NMAH | Smithsonian Speech Synthesis History Project (ss

A Personal Narrative

When I started my graduate work in Germanic Linguistics in the Department of Modern Languages and Linguistics at Cornell University in 1972, I had not the slightest inkling of the career path that lay ahead of me. Like most linguistics majors at the time, I envisioned an academic career, but I soon became disillusioned by the terrible job market and the prospect of ending up selling shoes or driving a cab. At the same time, I took my first computer course. I had never touched a computer before, but, despite the tedious process of punching programs on cards and the day-long turnaround times to get programs executed (only to find a bug and repeat the painful process), I instantly became enthralled with the idea of combining my interests in linguistics and computers. I switched my major to general linguistics and added a minor in computer science.

When it came time to embark upon my Ph.D. thesis work in 1974, I decided to add my interest in phonetics to the mix, opting to explore, through speech synthesis, a certain hypothesis I had about sound change and more generally, the interface between phonology and phonetics. I was fortunate in having available to me the Cornell Phonetics Lab (see History of the Cornell Phonetics Laboratory), which housed a DEC PDP 11/40 computer with an OVE IIId speech synthesizer. The lab even had a paper terminal, which, slow as it was, certainly beat punch cards! A fully equipped lab of this sort was a rare commodity at the time. I had almost sole use of the lab, since there was virtually no other serious work in phonology or phonetics at Cornell University at that time, and the lab became my home away from home for many years.

I started my Ph.D. work by implementing a program to test my hypotheses in the programming language SLIP, a list-processing extension to FORTRAN 4. Despite SLIP's list-processing capabilities, it quickly became evident that this language was poorly suited to the formulation of the kinds of linguistic rules involved in synthesis; concepts that could be embodied in a few lines of standard linguistic notation often required pages of code in SLIP. Every time I revised my hypotheses, a major programming effort was required to test them.

To overcome these barriers, I decided to shift my thesis topic away from the development of a particular linguistic theory, and instead focus on developing a generalized tool with which linguists could easily test a wide range of phonological and phonetic theories.

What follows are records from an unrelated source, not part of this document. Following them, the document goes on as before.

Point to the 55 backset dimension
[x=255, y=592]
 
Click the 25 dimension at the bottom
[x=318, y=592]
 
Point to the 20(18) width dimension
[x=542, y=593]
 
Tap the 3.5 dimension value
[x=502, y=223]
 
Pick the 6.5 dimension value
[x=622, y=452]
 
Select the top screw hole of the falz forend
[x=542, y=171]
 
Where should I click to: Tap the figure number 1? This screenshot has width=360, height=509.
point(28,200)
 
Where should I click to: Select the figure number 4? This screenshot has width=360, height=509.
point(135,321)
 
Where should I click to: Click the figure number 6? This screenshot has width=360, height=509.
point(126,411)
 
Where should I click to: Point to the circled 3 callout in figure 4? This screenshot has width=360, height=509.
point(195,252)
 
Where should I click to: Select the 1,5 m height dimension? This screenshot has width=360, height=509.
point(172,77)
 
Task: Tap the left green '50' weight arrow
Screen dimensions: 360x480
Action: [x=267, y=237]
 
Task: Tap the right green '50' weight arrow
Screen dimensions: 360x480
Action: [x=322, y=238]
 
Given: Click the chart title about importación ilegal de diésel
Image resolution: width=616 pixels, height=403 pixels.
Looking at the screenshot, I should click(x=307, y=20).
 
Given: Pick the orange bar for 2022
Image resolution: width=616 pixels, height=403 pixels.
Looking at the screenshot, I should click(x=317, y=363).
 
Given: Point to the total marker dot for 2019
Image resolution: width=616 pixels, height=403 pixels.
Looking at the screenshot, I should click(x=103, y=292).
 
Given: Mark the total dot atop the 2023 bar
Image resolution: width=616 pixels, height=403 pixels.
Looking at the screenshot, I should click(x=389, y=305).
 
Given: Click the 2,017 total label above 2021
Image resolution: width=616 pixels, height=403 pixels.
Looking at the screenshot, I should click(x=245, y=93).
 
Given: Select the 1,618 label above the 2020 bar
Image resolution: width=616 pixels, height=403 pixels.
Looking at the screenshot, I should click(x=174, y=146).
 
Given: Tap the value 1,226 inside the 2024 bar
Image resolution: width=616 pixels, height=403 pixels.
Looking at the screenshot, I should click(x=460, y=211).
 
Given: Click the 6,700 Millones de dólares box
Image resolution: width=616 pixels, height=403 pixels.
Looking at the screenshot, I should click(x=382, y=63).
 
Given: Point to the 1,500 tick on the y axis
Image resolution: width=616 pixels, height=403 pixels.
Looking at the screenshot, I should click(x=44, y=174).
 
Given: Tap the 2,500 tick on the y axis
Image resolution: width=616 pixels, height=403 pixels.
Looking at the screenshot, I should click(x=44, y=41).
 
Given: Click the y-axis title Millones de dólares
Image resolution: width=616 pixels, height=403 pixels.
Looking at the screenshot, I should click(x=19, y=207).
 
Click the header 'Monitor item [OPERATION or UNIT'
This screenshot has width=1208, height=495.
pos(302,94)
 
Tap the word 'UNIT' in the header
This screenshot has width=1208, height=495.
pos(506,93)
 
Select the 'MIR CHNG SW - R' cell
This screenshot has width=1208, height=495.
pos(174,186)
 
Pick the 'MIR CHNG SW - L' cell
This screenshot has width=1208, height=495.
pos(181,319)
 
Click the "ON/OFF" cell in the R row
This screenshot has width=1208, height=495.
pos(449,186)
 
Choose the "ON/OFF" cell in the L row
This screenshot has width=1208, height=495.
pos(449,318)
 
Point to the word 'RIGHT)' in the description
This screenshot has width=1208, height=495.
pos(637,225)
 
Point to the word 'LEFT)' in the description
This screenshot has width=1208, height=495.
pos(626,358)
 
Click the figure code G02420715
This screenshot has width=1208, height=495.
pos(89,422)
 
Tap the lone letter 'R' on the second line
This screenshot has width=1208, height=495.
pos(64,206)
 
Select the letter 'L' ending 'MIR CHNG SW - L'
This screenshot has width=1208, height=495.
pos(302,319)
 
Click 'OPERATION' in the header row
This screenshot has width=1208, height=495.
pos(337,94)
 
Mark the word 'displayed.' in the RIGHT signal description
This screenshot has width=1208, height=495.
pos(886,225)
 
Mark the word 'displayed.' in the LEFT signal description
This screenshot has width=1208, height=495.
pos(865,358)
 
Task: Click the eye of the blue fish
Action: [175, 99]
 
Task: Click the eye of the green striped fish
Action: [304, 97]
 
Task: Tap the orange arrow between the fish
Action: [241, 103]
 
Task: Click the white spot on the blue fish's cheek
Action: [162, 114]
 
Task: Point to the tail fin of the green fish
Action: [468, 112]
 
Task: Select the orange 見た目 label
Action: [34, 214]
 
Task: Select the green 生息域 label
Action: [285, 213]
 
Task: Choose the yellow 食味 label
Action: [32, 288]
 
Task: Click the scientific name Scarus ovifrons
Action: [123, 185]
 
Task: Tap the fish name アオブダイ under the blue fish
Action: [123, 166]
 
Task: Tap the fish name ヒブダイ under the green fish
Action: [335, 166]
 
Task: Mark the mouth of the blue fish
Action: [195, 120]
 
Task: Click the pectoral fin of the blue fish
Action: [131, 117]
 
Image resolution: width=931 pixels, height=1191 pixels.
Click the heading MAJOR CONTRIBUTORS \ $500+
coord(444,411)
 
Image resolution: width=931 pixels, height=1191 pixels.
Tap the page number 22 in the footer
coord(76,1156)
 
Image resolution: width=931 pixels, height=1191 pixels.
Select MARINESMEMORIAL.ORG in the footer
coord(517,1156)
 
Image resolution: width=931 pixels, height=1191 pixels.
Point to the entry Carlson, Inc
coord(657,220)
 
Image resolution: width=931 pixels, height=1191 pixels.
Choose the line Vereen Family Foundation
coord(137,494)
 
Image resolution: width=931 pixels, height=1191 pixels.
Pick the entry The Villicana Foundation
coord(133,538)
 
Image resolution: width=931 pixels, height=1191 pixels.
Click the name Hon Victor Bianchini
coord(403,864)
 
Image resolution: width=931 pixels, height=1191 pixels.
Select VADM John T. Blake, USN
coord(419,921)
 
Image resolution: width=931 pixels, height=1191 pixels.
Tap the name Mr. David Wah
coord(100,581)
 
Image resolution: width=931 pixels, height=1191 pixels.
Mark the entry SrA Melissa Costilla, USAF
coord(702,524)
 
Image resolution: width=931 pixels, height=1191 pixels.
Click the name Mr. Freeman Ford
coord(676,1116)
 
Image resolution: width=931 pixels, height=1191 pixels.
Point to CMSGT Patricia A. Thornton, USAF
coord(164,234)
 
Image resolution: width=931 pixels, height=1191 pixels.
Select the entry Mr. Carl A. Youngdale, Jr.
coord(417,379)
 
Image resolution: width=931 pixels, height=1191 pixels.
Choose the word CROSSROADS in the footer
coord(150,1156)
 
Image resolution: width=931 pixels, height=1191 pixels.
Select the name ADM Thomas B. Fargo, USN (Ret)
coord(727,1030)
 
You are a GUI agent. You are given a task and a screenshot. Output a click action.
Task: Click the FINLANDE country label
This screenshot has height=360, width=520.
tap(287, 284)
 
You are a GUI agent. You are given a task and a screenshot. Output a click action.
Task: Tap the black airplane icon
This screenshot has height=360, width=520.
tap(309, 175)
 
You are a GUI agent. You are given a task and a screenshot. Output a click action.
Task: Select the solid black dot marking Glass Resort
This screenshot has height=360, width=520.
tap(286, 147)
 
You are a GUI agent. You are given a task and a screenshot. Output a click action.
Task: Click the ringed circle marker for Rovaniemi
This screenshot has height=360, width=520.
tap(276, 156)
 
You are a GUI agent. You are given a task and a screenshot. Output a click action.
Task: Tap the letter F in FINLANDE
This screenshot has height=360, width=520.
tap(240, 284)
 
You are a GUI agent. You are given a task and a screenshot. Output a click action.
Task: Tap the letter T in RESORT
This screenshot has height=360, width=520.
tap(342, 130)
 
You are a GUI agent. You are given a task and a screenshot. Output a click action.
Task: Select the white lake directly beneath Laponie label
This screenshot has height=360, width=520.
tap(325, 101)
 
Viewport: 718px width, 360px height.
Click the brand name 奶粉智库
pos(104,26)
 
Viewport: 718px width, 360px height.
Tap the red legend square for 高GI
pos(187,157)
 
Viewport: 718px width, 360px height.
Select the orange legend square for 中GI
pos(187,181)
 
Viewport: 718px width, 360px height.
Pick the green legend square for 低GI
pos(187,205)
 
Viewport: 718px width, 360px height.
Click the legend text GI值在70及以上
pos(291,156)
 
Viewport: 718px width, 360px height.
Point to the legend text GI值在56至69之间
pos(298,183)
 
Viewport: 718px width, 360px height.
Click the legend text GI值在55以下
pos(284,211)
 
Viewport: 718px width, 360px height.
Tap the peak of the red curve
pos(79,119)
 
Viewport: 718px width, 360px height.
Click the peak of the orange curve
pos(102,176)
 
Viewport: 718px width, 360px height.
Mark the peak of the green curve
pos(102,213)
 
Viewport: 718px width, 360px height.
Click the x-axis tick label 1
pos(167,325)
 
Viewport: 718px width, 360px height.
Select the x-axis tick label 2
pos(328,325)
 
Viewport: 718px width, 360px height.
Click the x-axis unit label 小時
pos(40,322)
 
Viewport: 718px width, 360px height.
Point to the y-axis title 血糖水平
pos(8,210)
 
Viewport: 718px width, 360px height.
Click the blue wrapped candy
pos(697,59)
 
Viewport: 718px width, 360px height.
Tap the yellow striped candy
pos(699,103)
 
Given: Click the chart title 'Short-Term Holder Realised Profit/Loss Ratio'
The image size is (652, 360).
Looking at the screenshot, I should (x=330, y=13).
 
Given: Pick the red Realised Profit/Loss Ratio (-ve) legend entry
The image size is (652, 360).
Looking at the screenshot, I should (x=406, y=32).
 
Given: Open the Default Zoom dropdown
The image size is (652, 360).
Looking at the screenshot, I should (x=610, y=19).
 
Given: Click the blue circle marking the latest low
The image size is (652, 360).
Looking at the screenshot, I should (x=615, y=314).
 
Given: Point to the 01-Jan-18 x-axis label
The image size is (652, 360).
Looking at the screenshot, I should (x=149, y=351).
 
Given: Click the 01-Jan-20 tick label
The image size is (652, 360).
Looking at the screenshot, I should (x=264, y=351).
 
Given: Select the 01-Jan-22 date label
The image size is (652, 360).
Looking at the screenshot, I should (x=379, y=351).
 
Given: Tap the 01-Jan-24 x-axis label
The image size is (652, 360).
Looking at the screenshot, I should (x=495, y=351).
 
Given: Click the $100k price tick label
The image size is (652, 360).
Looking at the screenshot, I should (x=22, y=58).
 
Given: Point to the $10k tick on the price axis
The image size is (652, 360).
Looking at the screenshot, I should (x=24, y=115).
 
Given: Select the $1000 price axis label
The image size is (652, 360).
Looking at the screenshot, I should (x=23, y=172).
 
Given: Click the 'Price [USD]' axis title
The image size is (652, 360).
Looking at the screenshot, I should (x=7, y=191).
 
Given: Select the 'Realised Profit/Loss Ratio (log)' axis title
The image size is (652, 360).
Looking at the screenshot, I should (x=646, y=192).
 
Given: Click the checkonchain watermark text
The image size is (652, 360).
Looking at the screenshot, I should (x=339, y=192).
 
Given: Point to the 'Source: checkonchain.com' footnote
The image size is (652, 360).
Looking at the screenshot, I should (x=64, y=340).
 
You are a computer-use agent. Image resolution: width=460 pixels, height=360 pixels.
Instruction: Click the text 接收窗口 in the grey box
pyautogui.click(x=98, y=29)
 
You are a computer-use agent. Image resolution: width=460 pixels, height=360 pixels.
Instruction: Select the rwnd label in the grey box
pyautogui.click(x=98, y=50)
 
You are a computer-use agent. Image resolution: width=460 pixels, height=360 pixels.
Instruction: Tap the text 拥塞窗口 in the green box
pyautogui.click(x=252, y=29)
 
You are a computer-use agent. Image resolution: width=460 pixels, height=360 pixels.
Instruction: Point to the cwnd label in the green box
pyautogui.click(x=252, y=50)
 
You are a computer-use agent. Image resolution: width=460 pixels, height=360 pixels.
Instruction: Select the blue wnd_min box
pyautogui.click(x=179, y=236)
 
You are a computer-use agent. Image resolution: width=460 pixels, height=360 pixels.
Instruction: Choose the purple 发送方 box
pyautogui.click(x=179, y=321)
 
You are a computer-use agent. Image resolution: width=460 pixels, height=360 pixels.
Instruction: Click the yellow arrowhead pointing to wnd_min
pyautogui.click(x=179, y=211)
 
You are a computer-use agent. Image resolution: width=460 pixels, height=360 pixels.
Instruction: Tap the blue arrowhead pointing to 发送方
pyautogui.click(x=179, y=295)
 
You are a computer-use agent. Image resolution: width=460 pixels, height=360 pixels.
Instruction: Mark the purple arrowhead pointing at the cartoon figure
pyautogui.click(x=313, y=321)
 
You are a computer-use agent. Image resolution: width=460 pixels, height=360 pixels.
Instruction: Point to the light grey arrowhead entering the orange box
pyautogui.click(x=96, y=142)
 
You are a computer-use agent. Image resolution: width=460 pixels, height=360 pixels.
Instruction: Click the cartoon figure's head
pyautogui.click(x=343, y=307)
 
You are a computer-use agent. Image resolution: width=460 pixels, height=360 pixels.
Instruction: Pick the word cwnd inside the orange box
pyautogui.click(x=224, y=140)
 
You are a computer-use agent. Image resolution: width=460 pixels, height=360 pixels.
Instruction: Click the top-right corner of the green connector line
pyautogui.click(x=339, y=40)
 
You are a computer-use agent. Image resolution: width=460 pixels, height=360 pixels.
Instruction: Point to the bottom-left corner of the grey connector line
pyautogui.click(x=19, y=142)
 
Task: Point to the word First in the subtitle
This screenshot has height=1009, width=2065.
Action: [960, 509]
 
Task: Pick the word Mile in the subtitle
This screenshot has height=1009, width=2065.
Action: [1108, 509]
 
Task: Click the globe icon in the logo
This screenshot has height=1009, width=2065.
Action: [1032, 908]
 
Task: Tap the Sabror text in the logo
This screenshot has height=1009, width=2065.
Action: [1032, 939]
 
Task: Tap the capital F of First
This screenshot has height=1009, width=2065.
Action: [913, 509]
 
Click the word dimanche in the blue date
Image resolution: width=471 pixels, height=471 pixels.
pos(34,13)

Toward this end, I developed SRS (Speech Research System), which included a special linguistically-oriented notation for expressing synthesis rules. With this interactive system, linguists could efficiently express and test synthesis rules for a variety of languages.

In 1978, I ventured out of the Phonetics Lab to attend my first conference, a meeting of the Acoustical Society of America in Providence, Rhode Island. There, I presented a talk about SRS and demonstrated its first words. After the talk, a number of researchers and developers in phonetics and speech synthesis invited me to their institutions or suggested I apply for jobs. Clearly my decision to move from Germanic linguistics into speech synthesis research had been wise.

One person, from System Development Corporation in Virginia, actually offered me a job. Until that time, I had not considered a commercial career. Since I was not finished with my Ph.D. work, and still uncertain of my career path, I declined the job, accepting some part-time consulting work for the company instead.

The consulting opportunity gave me the best of all worlds. I could continue my Ph.D. work, get a feel for what the commercial world was about, and even make some money while I was at it! When I got my Ph.D. in 1979, I decided to continue along the path I was on. I remained at the Phonetics Lab, where I had various part-time positions teaching and doing research in the area of speech synthesis, and at the same time consulted for a number of companies. Much of the SRS rule development that I did was funded through my consulting activities.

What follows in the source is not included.